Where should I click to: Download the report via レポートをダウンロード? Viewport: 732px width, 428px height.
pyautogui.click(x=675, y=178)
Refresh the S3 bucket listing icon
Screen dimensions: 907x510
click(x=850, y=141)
* * * * *
Task:
Your job here is to copy the entries above exactly.

Answer box:
Where should I click to: Download the report via レポートをダウンロード? Viewport: 732px width, 428px height.
pyautogui.click(x=675, y=178)
Refresh the S3 bucket listing icon
Screen dimensions: 907x510
click(x=850, y=141)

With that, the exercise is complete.